The argument to the service call would be an OTT id, e.g. as returned by
TNRS. Result would be - I'm not sure, we need to decide this. If the taxon
was determined paraphyletic, the result could be e.g. a list of studies
that conflict with the monophyly of that node. If missing for some other
reason, such as the taxon being incertae sedis, that could be encoded
somehow.

This service would be used by the front end to prepare a report or display
that general users can understand. See OpenTreeOfLife/opentree#310
OpenTreeOfLife/opentree#310


Reply to this email directly or view it on GitHub
#98.

@jar398
Copy link
Member Author

jar398 commented Jul 27, 2014

This issue was raised again by Laura Katz on July 9 in private email:

go to http://dev.opentreeoflife.org/opentree/
Search for Drosophila in search box... find lonely lollipop with no information on source of conflict/exclusion (this is what we find for many microbial genera as well because many genera originally defined by morphology are NOT monophyletic in molecular analyses)

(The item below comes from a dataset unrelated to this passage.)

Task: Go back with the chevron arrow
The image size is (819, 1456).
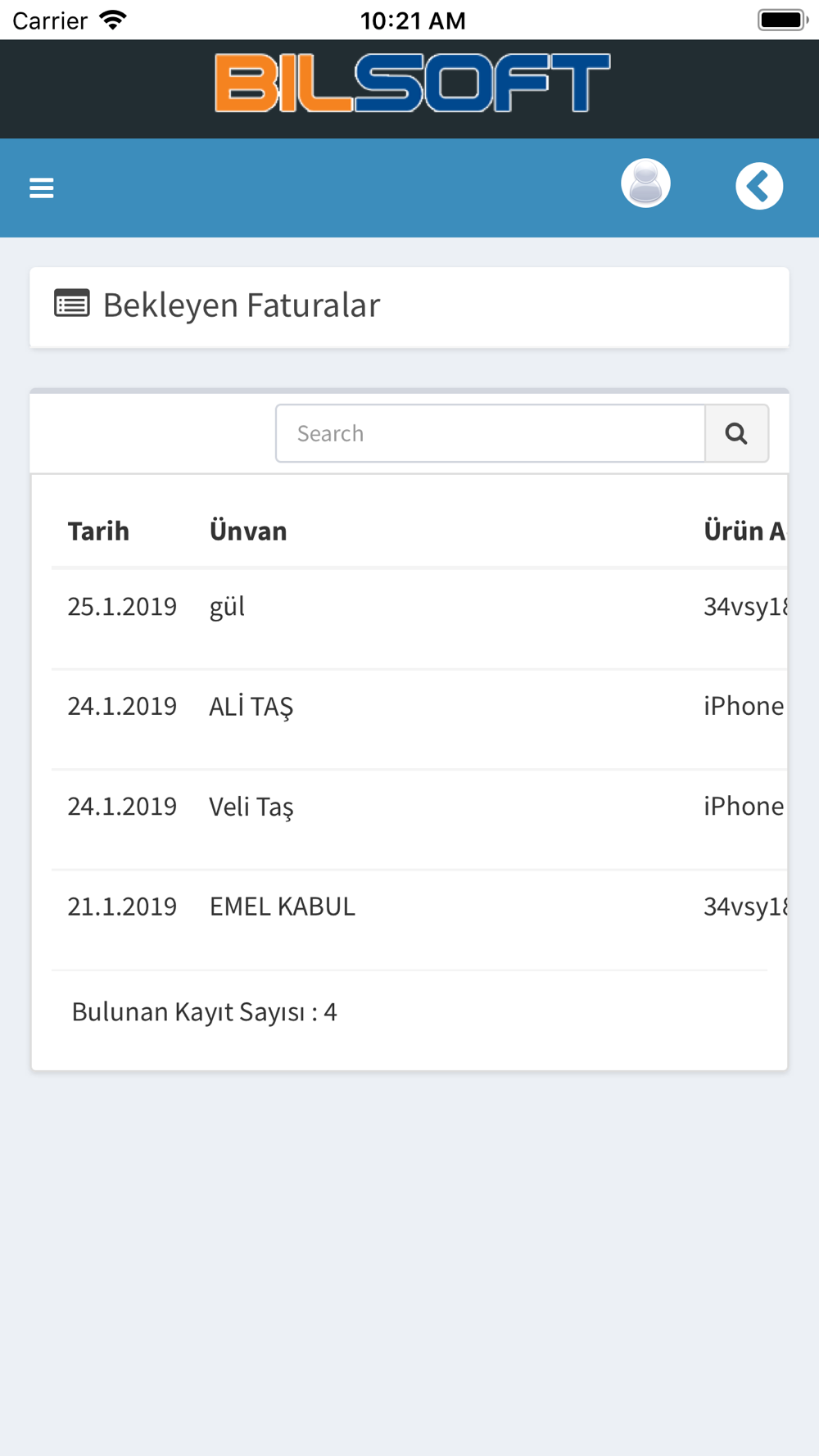Action: [x=759, y=187]
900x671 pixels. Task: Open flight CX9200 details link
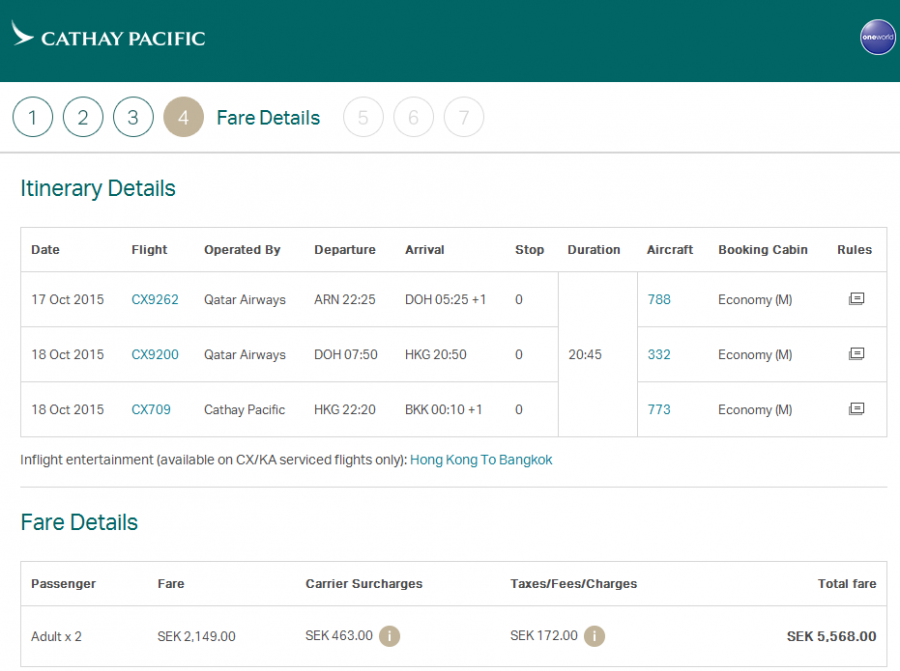coord(155,355)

Basically she wants a more helpful treatment of nonmonophyletic taxa, and such a treatment can't happen with the help from treemachine requested by this issue.

@josephwb
Copy link
Member

I have a service that is about ready to go that report properties of a node, e.g. if it 1) is in the graph (i.e. not filtered out from treemachine), 2) if it is in the synthetic tree, 3) a bunch of other stats.
Seems like @jimallman has this well in hand using getMRCA, right?

@jimallman
Copy link
Member

I think we're doing a decent job now (on devtree) by listing a taxon's flags and lineage, but we don't really connect the dots and explain why certain flag(s) caused a taxon to be omitted.

@josephwb
Copy link
Member

Right. I am hazy on the exact meanings of the flags myself. Maybe @chinchliff and @jar398 could help with this?

@chinchliff
Copy link
Member

This is a bit of a complex issue. Currently I think we are avoiding it by
using the catch-all error messages that @jimallman and @kcranston recently
worked up in the tree browser.

The idea is that we would use information in the graph (e.g. flags, or
relationships, or both) to report to users why a given node wasn't in the
synthetic tree. I'm not sure it's very straightforward in all cases, but
some cases might be. Do we have a critical use case for this?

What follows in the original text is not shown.